The Argentine forward curled home both of his goals before the break, the first from an angle inside the box and the second from a central position on the edge.

Juve turned a dominant lead into one that should see them go on and win the tie when Giorgio Chiellini showed strength and guile to steer home a header from a corner.

For the second European round running, Barca – who were as defensively suspect as they were in losing 4-0 to Paris St-Germain in the first leg of their last-16 tie – must come back from a heavy away defeat to progress.

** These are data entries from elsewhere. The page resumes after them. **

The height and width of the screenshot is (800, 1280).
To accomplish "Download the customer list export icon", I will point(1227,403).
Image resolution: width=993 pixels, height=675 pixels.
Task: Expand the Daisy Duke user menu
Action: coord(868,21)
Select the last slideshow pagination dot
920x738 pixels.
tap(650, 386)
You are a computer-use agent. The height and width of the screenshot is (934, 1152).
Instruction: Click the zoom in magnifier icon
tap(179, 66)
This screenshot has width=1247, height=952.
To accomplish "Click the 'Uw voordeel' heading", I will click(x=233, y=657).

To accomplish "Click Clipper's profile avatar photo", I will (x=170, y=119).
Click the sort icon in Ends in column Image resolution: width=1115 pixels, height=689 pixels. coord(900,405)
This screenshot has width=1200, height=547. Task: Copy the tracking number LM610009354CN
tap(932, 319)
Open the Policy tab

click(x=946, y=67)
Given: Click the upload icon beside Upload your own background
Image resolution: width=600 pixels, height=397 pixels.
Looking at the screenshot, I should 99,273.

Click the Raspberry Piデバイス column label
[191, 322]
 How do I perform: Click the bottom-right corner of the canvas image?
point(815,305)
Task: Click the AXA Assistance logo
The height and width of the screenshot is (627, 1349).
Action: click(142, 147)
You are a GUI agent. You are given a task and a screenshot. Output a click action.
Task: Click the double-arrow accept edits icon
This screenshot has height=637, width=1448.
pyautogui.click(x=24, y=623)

However, after their record-breaking achievement to overturn that deficit against PSG, they will retain hope heading into the return leg at the Nou Camp on 19 April.The last time these two sides met in the Champions League was in the 2015 final, when Barcelona secured the trophy courtesy of a 3-1 win.

The Italians are a much-changed side, with only goalkeeper Gianluigi Buffon and defender Leonardo Bonucci starting both the game in Berlin and Tuesday’s in Turin, but they played like a side with a score to settle.

The opening 20 minutes were a lesson in high-pressing, aggressive play that created a clear headed opening for Gonzalo Higuain to spurn before paying off through Dybala’s two strikes.

The remaining 70 minutes saw Juve retain a high work-rate but with the luxury of strategically selecting their moments to counter attack.

This approach twice set up Higuain for shots that were saved by Marc-Andre ter Stegen before more lax defending – this time from Javier Mascherano, who had been moved to centre-back from midfield at half-time – allowed Chiellini to head home from a corner.

The win means Juve, who have won their last 32 Serie A home games, are now undefeated in 18 European games in Turin.

With the second-best defence of any side in Europe’s top-five leagues and having gone 441 Champions League minutes without conceding, the Italians are well-equipped to avoid wilting under second-leg pressure in Spain.Barcelona’s heroics in the return leg against PSG papered over the cracks of what was a truly terrible first-leg display in the French capital.

After another heavy away defeat – their third in four Champions League games on the road and a second in succession after Saturday’s La Liga loss at Malaga – there is no escaping the feeling that this is a team in decline.

They are often shambolic at the back, with Samuel Umtiti and Jeremy Mathieu error-prone and Mascherano a fading force.

Andres Iniesta is a class act in midfield and the attacking unit of Lionel Messi, Luis Suarez and Neymar is unrivalled in Europe, but only the talismanic Messi proved a threat in Turin.

He had a goal rightly ruled out for offside, curled a shot just past the post, laid on a defence-splitting pass for Suarez to shoot wide and another to send Iniesta clear only to see Buffon superbly claw his shot past the post.

Buffon’s instinctive save not only denied Barcelona a vital away goal, but came just 76 seconds before Dybala made it 2-0.

Luis Enrique’s side have come back from a seemingly inevitable exit once in this season’s Champions League. They will need all 11 players at the very top of their game if they are to have any chance of repeating the feat.